### DATASET EXTRACT

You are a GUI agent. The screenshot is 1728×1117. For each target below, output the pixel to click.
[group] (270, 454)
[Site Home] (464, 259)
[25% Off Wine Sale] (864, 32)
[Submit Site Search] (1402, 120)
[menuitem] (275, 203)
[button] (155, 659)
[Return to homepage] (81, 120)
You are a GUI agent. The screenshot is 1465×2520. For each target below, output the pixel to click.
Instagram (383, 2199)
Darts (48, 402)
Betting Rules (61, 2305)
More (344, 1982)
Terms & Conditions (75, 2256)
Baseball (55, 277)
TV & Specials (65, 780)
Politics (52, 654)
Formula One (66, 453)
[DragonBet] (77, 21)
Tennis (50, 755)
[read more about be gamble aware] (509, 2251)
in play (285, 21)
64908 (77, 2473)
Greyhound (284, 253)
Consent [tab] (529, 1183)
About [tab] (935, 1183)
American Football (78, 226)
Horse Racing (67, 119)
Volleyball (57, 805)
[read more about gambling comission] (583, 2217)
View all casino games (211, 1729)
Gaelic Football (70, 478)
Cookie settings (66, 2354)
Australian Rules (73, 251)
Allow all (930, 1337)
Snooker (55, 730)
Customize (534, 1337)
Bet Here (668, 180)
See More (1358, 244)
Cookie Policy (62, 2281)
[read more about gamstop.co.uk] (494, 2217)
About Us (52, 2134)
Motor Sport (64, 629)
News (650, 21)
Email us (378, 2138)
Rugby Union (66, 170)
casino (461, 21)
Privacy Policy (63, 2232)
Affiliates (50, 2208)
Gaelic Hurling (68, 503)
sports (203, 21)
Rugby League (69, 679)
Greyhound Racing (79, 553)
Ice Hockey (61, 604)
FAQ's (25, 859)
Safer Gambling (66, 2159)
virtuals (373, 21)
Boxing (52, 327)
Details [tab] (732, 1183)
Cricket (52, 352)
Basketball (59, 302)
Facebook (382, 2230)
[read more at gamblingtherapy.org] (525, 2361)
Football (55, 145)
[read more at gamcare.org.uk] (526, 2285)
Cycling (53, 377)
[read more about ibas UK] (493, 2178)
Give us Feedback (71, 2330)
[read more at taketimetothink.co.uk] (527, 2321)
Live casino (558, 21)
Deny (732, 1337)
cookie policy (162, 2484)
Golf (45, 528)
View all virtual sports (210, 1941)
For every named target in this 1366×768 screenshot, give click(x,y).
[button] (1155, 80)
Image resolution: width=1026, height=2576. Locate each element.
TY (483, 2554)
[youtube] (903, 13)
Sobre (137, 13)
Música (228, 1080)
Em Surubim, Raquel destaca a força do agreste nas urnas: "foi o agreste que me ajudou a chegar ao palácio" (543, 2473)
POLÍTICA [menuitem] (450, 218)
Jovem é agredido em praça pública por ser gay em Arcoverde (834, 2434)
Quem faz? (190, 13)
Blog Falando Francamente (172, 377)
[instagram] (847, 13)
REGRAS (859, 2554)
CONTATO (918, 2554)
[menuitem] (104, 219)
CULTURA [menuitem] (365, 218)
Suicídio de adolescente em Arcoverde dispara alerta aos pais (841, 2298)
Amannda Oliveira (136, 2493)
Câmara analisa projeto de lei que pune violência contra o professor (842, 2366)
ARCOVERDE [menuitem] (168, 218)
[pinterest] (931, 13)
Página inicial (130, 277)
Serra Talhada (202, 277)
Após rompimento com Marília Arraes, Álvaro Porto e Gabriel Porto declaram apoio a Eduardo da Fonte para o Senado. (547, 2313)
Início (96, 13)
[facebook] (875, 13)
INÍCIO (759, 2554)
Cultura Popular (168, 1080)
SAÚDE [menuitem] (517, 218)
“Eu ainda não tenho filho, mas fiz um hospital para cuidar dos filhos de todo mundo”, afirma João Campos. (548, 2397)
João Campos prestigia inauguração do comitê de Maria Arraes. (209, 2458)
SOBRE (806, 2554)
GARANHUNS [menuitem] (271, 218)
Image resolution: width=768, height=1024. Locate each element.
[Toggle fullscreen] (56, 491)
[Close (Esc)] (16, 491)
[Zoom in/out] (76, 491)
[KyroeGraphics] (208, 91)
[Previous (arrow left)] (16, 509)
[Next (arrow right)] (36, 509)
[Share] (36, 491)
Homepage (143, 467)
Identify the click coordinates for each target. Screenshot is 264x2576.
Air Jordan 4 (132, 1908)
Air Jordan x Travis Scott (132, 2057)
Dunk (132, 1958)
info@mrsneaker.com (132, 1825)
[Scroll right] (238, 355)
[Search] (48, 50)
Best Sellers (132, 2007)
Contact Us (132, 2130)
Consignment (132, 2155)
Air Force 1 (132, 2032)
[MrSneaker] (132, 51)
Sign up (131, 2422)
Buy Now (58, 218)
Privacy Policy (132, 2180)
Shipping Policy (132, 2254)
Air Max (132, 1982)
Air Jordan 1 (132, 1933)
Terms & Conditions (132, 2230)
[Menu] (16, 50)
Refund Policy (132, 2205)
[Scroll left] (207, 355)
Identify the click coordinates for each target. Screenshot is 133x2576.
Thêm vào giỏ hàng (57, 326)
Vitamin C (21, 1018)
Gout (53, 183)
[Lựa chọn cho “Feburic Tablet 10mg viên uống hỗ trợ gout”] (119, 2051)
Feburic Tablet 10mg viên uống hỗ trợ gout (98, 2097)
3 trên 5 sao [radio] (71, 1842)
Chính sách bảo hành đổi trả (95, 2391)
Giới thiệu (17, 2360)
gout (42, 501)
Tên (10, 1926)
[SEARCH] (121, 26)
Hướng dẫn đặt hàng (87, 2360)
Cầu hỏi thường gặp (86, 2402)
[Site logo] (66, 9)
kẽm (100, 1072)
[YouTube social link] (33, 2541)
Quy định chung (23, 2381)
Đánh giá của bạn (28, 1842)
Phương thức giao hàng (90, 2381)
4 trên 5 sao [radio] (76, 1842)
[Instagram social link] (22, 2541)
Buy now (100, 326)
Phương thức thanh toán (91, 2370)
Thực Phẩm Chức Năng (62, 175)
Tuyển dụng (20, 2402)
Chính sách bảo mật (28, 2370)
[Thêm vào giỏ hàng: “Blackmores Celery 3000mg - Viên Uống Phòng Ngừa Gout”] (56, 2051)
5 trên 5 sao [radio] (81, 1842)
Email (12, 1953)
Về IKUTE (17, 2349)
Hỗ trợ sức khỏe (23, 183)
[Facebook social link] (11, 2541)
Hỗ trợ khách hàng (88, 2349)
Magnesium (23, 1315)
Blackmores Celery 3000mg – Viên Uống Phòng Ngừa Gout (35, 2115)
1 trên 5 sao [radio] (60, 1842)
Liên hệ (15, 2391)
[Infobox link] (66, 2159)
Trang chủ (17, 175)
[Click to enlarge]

### HOW TO COMPLETE THIS TASK
Without altering a single word, write out the whole listing.

### TASK SOLUTION
You are a GUI agent. The screenshot is 1728×1117. For each target below, output the pixel to click.
[group] (270, 454)
[Site Home] (464, 259)
[25% Off Wine Sale] (864, 32)
[Submit Site Search] (1402, 120)
[menuitem] (275, 203)
[button] (155, 659)
[Return to homepage] (81, 120)
You are a GUI agent. The screenshot is 1465×2520. For each target below, output the pixel to click.
Instagram (383, 2199)
Darts (48, 402)
Betting Rules (61, 2305)
More (344, 1982)
Terms & Conditions (75, 2256)
Baseball (55, 277)
TV & Specials (65, 780)
Politics (52, 654)
Formula One (66, 453)
[DragonBet] (77, 21)
Tennis (50, 755)
[read more about be gamble aware] (509, 2251)
in play (285, 21)
64908 (77, 2473)
Greyhound (284, 253)
Consent [tab] (529, 1183)
About [tab] (935, 1183)
American Football (78, 226)
Horse Racing (67, 119)
Volleyball (57, 805)
[read more about gambling comission] (583, 2217)
View all casino games (211, 1729)
Gaelic Football (70, 478)
Cookie settings (66, 2354)
Australian Rules (73, 251)
Allow all (930, 1337)
Snooker (55, 730)
Customize (534, 1337)
Bet Here (668, 180)
See More (1358, 244)
Cookie Policy (62, 2281)
[read more about gamstop.co.uk] (494, 2217)
About Us (52, 2134)
Motor Sport (64, 629)
News (650, 21)
Email us (378, 2138)
Rugby Union (66, 170)
casino (461, 21)
Privacy Policy (63, 2232)
Affiliates (50, 2208)
Gaelic Hurling (68, 503)
sports (203, 21)
Rugby League (69, 679)
Greyhound Racing (79, 553)
Ice Hockey (61, 604)
FAQ's (25, 859)
Safer Gambling (66, 2159)
virtuals (373, 21)
Boxing (52, 327)
Details [tab] (732, 1183)
Cricket (52, 352)
Basketball (59, 302)
Facebook (382, 2230)
[read more at gamblingtherapy.org] (525, 2361)
Football (55, 145)
[read more at gamcare.org.uk] (526, 2285)
Cycling (53, 377)
[read more about ibas UK] (493, 2178)
Give us Feedback (71, 2330)
[read more at taketimetothink.co.uk] (527, 2321)
Live casino (558, 21)
Deny (732, 1337)
cookie policy (162, 2484)
Golf (45, 528)
View all virtual sports (210, 1941)
For every named target in this 1366×768 screenshot, give click(x,y).
[button] (1155, 80)
Image resolution: width=1026, height=2576. Locate each element.
TY (483, 2554)
[youtube] (903, 13)
Sobre (137, 13)
Música (228, 1080)
Em Surubim, Raquel destaca a força do agreste nas urnas: "foi o agreste que me ajudou a chegar ao palácio" (543, 2473)
POLÍTICA [menuitem] (450, 218)
Jovem é agredido em praça pública por ser gay em Arcoverde (834, 2434)
Quem faz? (190, 13)
Blog Falando Francamente (172, 377)
[instagram] (847, 13)
REGRAS (859, 2554)
CONTATO (918, 2554)
[menuitem] (104, 219)
CULTURA [menuitem] (365, 218)
Suicídio de adolescente em Arcoverde dispara alerta aos pais (841, 2298)
Amannda Oliveira (136, 2493)
Câmara analisa projeto de lei que pune violência contra o professor (842, 2366)
ARCOVERDE [menuitem] (168, 218)
[pinterest] (931, 13)
Página inicial (130, 277)
Serra Talhada (202, 277)
Após rompimento com Marília Arraes, Álvaro Porto e Gabriel Porto declaram apoio a Eduardo da Fonte para o Senado. (547, 2313)
Início (96, 13)
[facebook] (875, 13)
INÍCIO (759, 2554)
Cultura Popular (168, 1080)
SAÚDE [menuitem] (517, 218)
“Eu ainda não tenho filho, mas fiz um hospital para cuidar dos filhos de todo mundo”, afirma João Campos. (548, 2397)
João Campos prestigia inauguração do comitê de Maria Arraes. (209, 2458)
SOBRE (806, 2554)
GARANHUNS [menuitem] (271, 218)
Image resolution: width=768, height=1024. Locate each element.
[Toggle fullscreen] (56, 491)
[Close (Esc)] (16, 491)
[Zoom in/out] (76, 491)
[KyroeGraphics] (208, 91)
[Previous (arrow left)] (16, 509)
[Next (arrow right)] (36, 509)
[Share] (36, 491)
Homepage (143, 467)
Identify the click coordinates for each target. Screenshot is 264x2576.
Air Jordan 4 (132, 1908)
Air Jordan x Travis Scott (132, 2057)
Dunk (132, 1958)
info@mrsneaker.com (132, 1825)
[Scroll right] (238, 355)
[Search] (48, 50)
Best Sellers (132, 2007)
Contact Us (132, 2130)
Consignment (132, 2155)
Air Force 1 (132, 2032)
[MrSneaker] (132, 51)
Sign up (131, 2422)
Buy Now (58, 218)
Privacy Policy (132, 2180)
Shipping Policy (132, 2254)
Air Max (132, 1982)
Air Jordan 1 (132, 1933)
Terms & Conditions (132, 2230)
[Menu] (16, 50)
Refund Policy (132, 2205)
[Scroll left] (207, 355)
Identify the click coordinates for each target. Screenshot is 133x2576.
Thêm vào giỏ hàng (57, 326)
Vitamin C (21, 1018)
Gout (53, 183)
[Lựa chọn cho “Feburic Tablet 10mg viên uống hỗ trợ gout”] (119, 2051)
Feburic Tablet 10mg viên uống hỗ trợ gout (98, 2097)
3 trên 5 sao [radio] (71, 1842)
Chính sách bảo hành đổi trả (95, 2391)
Giới thiệu (17, 2360)
gout (42, 501)
Tên (10, 1926)
[SEARCH] (121, 26)
Hướng dẫn đặt hàng (87, 2360)
Cầu hỏi thường gặp (86, 2402)
[Site logo] (66, 9)
kẽm (100, 1072)
[YouTube social link] (33, 2541)
Quy định chung (23, 2381)
Đánh giá của bạn (28, 1842)
Phương thức giao hàng (90, 2381)
4 trên 5 sao [radio] (76, 1842)
[Instagram social link] (22, 2541)
Buy now (100, 326)
Phương thức thanh toán (91, 2370)
Thực Phẩm Chức Năng (62, 175)
Tuyển dụng (20, 2402)
Chính sách bảo mật (28, 2370)
[Thêm vào giỏ hàng: “Blackmores Celery 3000mg - Viên Uống Phòng Ngừa Gout”] (56, 2051)
5 trên 5 sao [radio] (81, 1842)
Email (12, 1953)
Về IKUTE (17, 2349)
Hỗ trợ sức khỏe (23, 183)
[Facebook social link] (11, 2541)
Hỗ trợ khách hàng (88, 2349)
Magnesium (23, 1315)
Blackmores Celery 3000mg – Viên Uống Phòng Ngừa Gout (35, 2115)
1 trên 5 sao [radio] (60, 1842)
Liên hệ (15, 2391)
[Infobox link] (66, 2159)
Trang chủ (17, 175)
[Click to enlarge]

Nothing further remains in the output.